Stored records

● ● ● ● ●

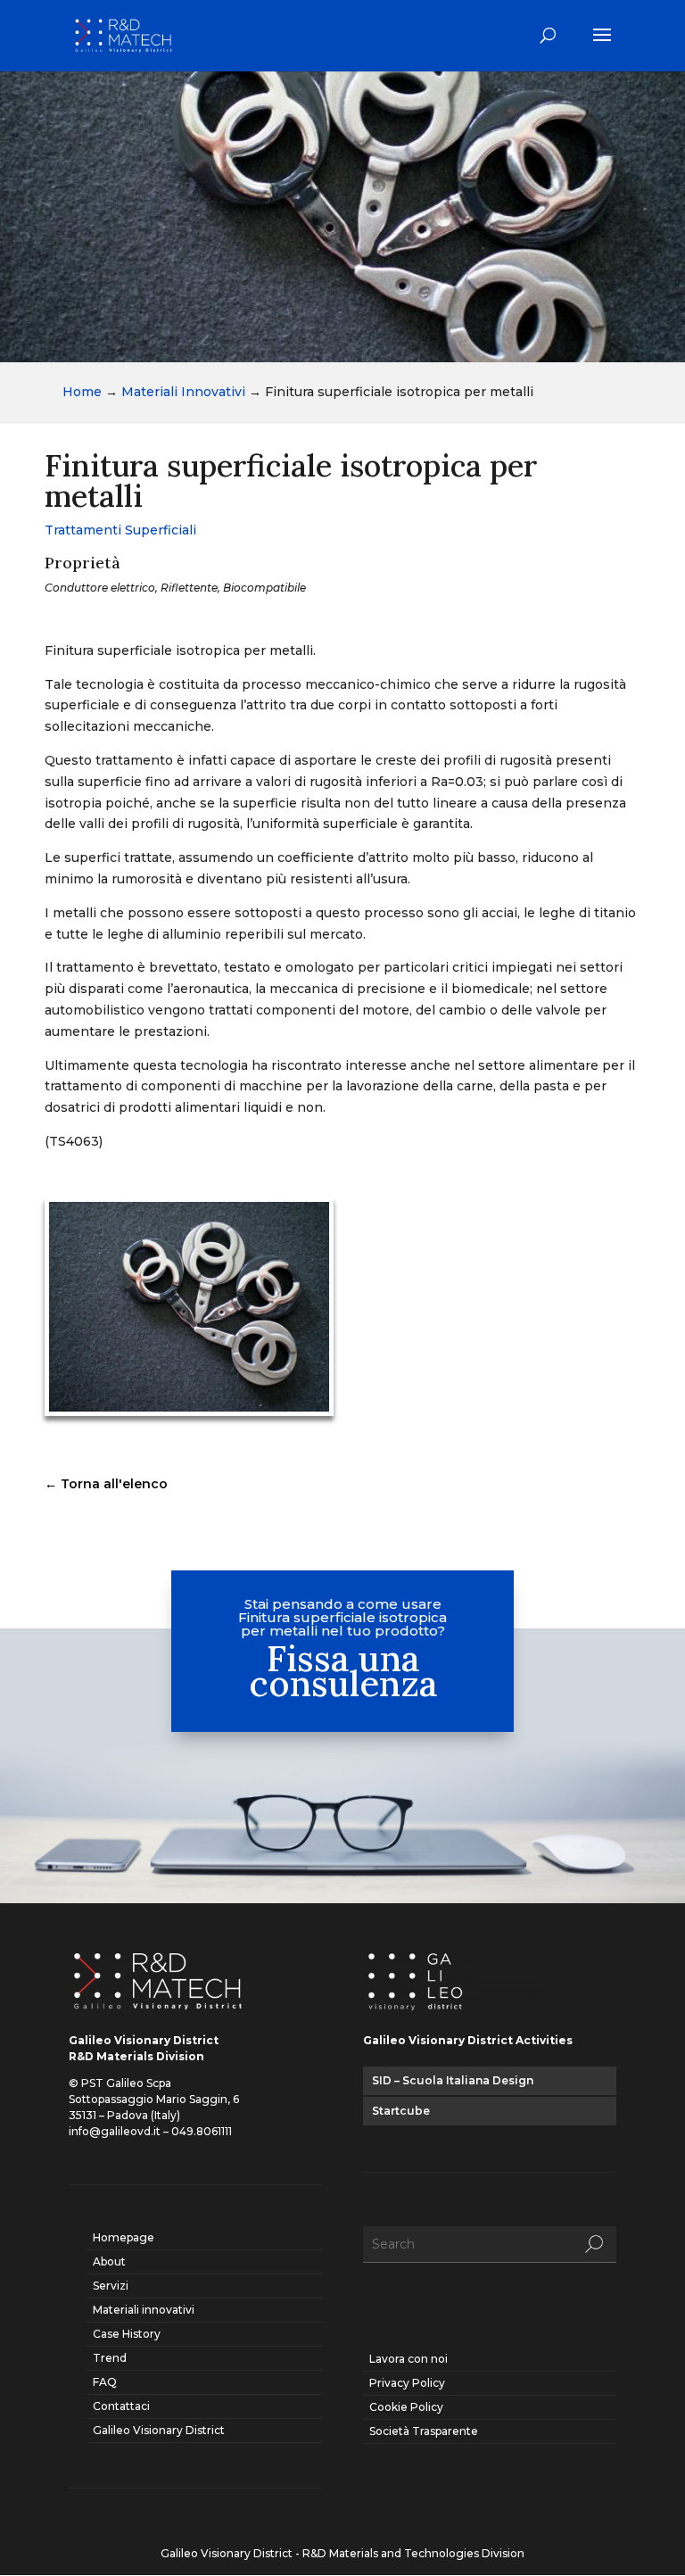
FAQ (105, 2382)
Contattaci (121, 2406)
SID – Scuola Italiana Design (452, 2080)
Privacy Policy (407, 2383)
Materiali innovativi (143, 2309)
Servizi (110, 2285)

● ● ● ● ●

WORK INSTRUCTION -> Output the line holding "Contattaci (121, 2406)", then every later line through the end of the records above, exactly as given and nothing else.

REPLY TO THE TASK ->
Contattaci (121, 2406)
SID – Scuola Italiana Design (452, 2080)
Privacy Policy (407, 2383)
Materiali innovativi (143, 2309)
Servizi (110, 2285)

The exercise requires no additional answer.